Words related to chauffeur
c. 1300, chaufen, "be provoked, grow or be excited;" late 14c. in literal sense of "to make warm, to heat" (also intransitive, "to grow warm or hot"), especially (early 15c.) "to warm by rubbing, excite heat by friction," from Old French chaufer "heat, warm up, become warm" (12c., Modern French chauffer), from Vulgar Latin *calefare, from Latin calefacere "to make hot, make warm," from calere "be warm" (from PIE root *kele- (1) "warm") + facere "to make, do" (from PIE root *dhe- "to set, put").
From 1520s as "abrade the skin by rubbing." Figurative senses from late 14c. include now-obsolete "kindle (joy), inspire, make passionate" as well as "provoke, vex, anger." Related: Chafed; chafing. Chafing-dish is from late 15c.
digraph used in Old French for the "tsh" sound. In some French dialects, including that of Paris (but not that of Picardy), Latin ca- became French "tsha." This was introduced to English after the Norman Conquest, in words borrowed from Old French such as chaste, charity, chief (adj.). Under French influence, -ch- also was inserted into Anglo-Saxon words that had the same sound (such as bleach, chest, church) which in Old English still was written with a simple -c-, and into those that had formerly been spelled with a -c- and pronounced "k" such as chin and much.
It turns up as well in words from classical languages (chaos, echo, etc.). Most uses of -ch- in Roman Latin were in words from Greek, which in Greek would be pronounced correctly as /k/ + /h/, as in modern blockhead, but most Romans would have said merely /k/, and this was the regular pronunciation in English. Before c. 1500 such words were regularly spelled with a -c- (Crist, cronicle, scoole), but Modern English has preserved or restored the etymological spelling in most of them (chemical, chorus, monarch).
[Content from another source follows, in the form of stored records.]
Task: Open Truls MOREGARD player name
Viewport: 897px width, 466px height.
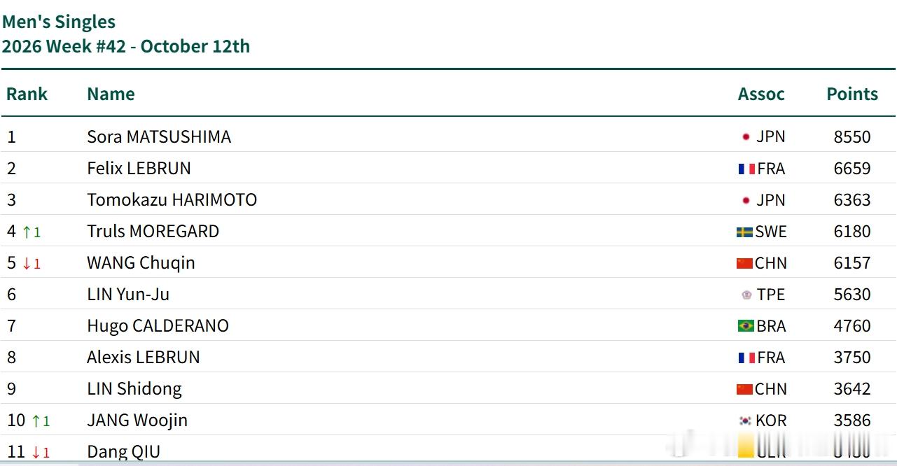Action: point(153,232)
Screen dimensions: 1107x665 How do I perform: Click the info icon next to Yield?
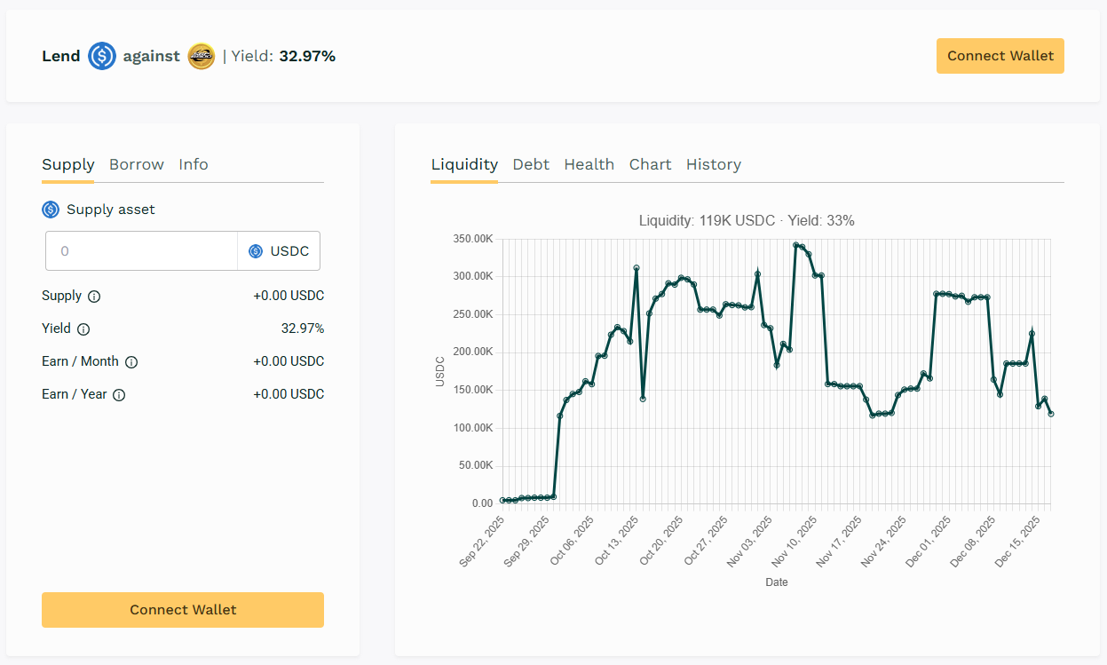point(83,329)
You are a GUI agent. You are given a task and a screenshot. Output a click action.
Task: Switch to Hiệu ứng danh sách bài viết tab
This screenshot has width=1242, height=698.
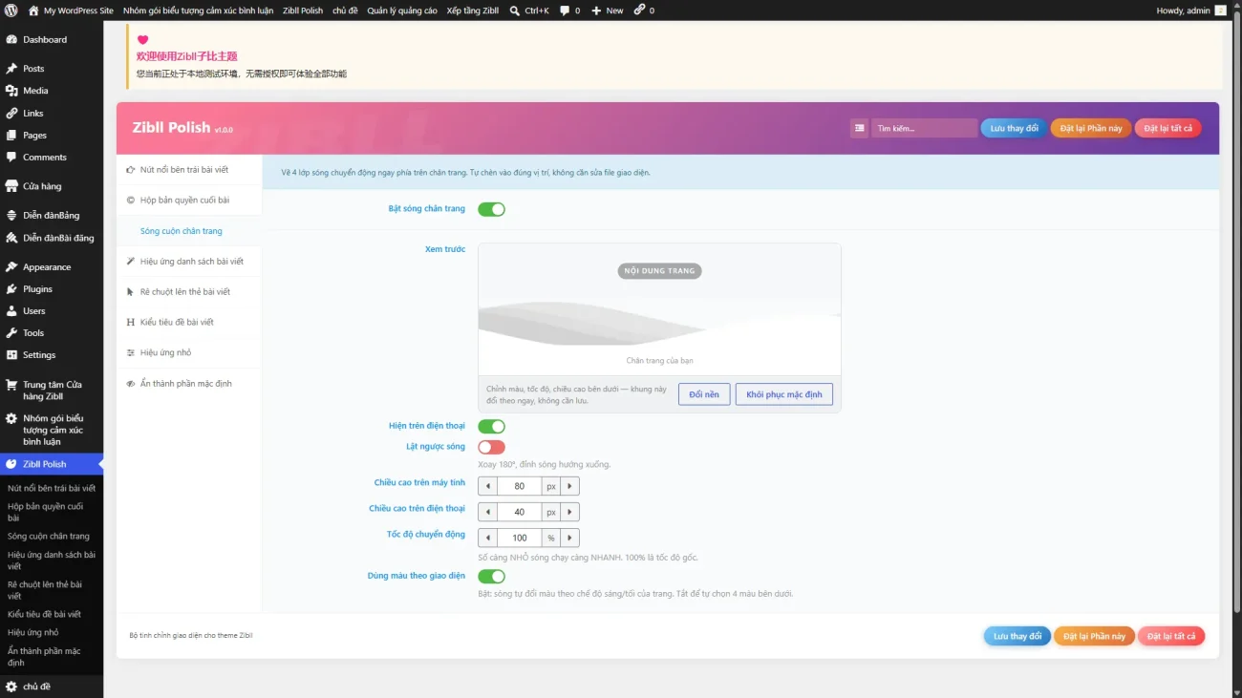click(x=189, y=262)
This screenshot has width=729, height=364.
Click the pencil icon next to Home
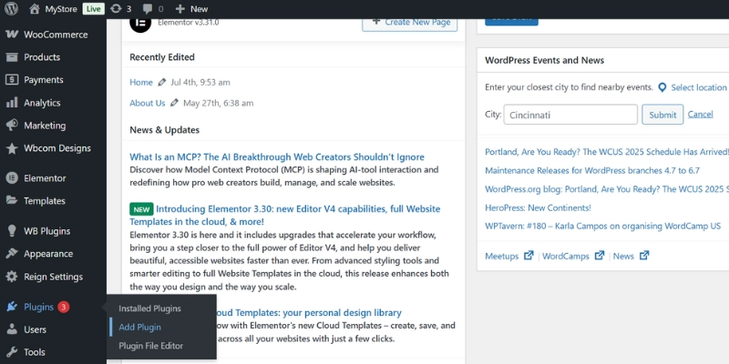[162, 82]
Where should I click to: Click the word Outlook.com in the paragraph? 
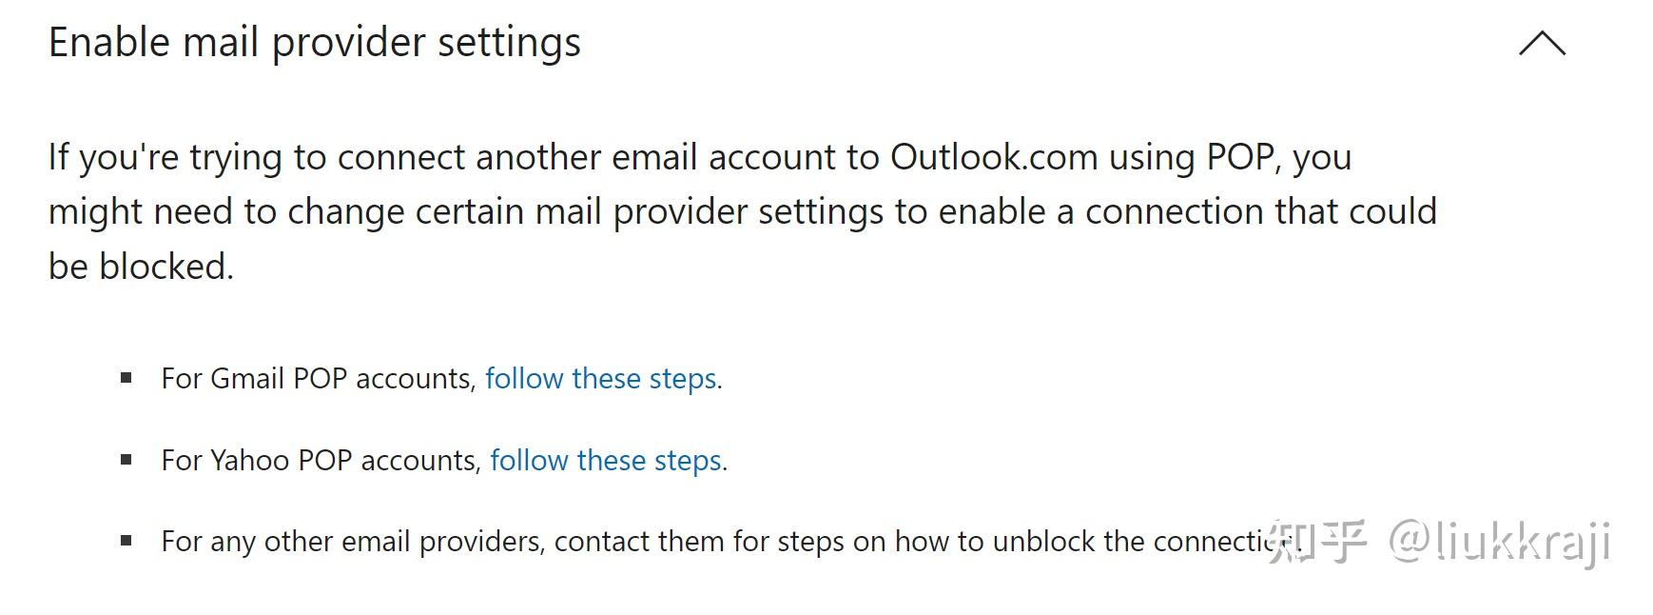point(993,157)
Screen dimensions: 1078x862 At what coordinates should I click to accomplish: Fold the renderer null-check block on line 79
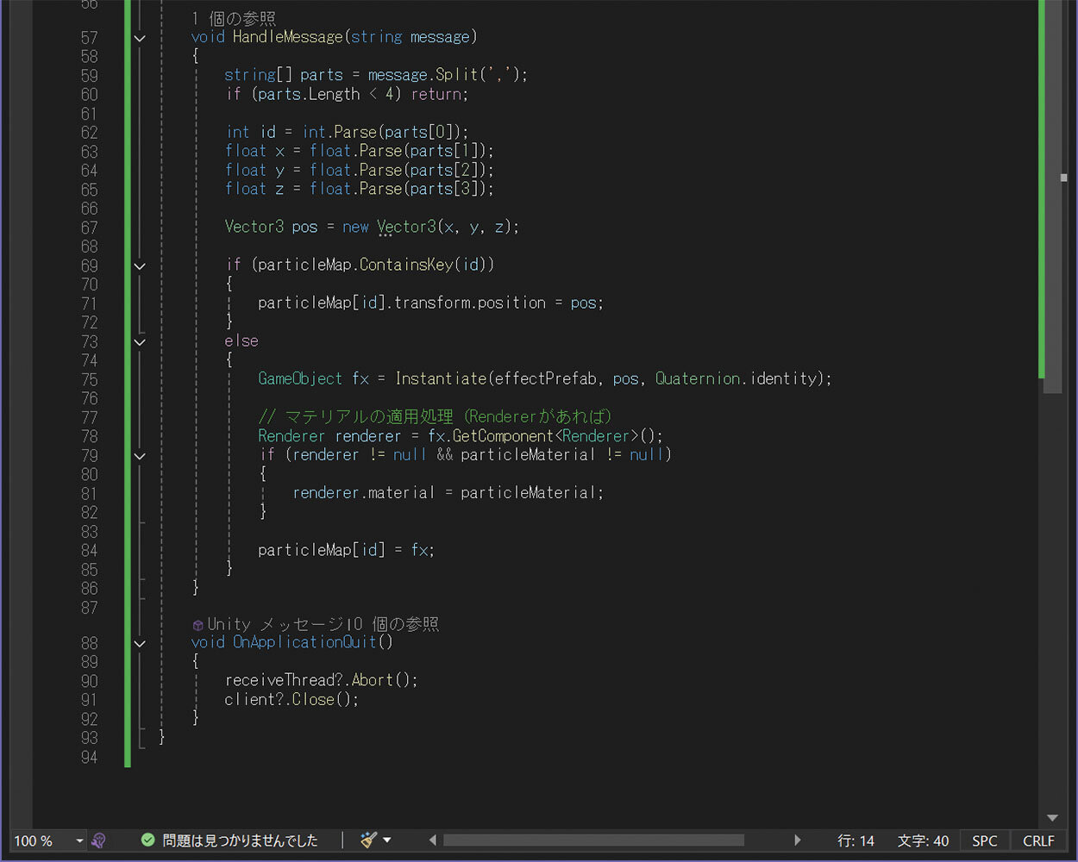[140, 455]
Sometimes ch- is written to keep -c- hard before a front vowel, as still in modern Italian. In some languages (Welsh, Spanish, Czech) ch- can be treated as a separate letter and words in it are alphabetized after -c- (or, in Czech and Slovak, after -h-). The sound also is heard in words from more distant languages (as in cheetah, chintz), and the digraph also is used to represent the sound in Scottish loch.
*dhē-, Proto-Indo-European root meaning "to set, put."
It forms all or part of: abdomen; abscond; affair; affect (v.1) "make a mental impression on;" affect (v.2) "make a pretense of;" affection; amplify; anathema; antithesis; apothecary; artifact; artifice; beatific; benefice; beneficence; beneficial; benefit; bibliothec; bodega; boutique; certify; chafe; chauffeur; comfit; condiment; confection; confetti; counterfeit; deed; deem; deface; defeasance; defeat; defect; deficient; difficulty; dignify; discomfit; do (v.); doom; -dom; duma; edifice; edify; efface; effect; efficacious; efficient; epithet; facade; face; facet; facial; -facient; facile; facilitate; facsimile; fact; faction (n.1) "political party;" -faction; factitious; factitive; factor; factory; factotum; faculty; fashion; feasible; feat; feature; feckless; fetish; -fic; fordo; forfeit; -fy; gratify; hacienda; hypothecate; hypothesis; incondite; indeed; infect; justify; malefactor; malfeasance; manufacture; metathesis; misfeasance; modify; mollify; multifarious; notify; nullify; office; officinal; omnifarious; orifice; parenthesis; perfect; petrify; pluperfect; pontifex; prefect; prima facie; proficient; profit; prosthesis; prothesis; purdah; putrefy; qualify; rarefy; recondite; rectify; refectory; sacrifice; salmagundi; samadhi; satisfy; sconce; suffice; sufficient; surface; surfeit; synthesis; tay; ticking (n.); theco-; thematic; theme; thesis; verify.
It is the hypothetical source of/evidence for its existence is provided by: Sanskrit dadhati "puts, places;" Avestan dadaiti "he puts;" Old Persian ada "he made;" Hittite dai- "to place;" Greek tithenai "to put, set, place;" Latin facere "to make, do; perform; bring about;" Lithuanian dėti "to put;" Polish dziać się "to be happening;" Russian delat' "to do;" Old High German tuon, German tun, Old English don "to do."
kelə-, Proto-Indo-European root meaning "warm." It forms all or part of: caldera; calid; Calor; caloric; calorie; calorimeter; cauldron; caudle; chafe; chauffeur; chowder; coddle; lee; lukewarm; nonchalant; scald (v.) "afflict painfully with hot liquid or steam."
It is the hypothetical source of/evidence for its existence is provided by: Sanskrit carad- "harvest," literally "hot time;" Latin calor "heat," calidus "warm," calere "be hot;" Lithuanian šilti "become warm," šilus "August;" Old Norse hlær, Old English hleow "warm."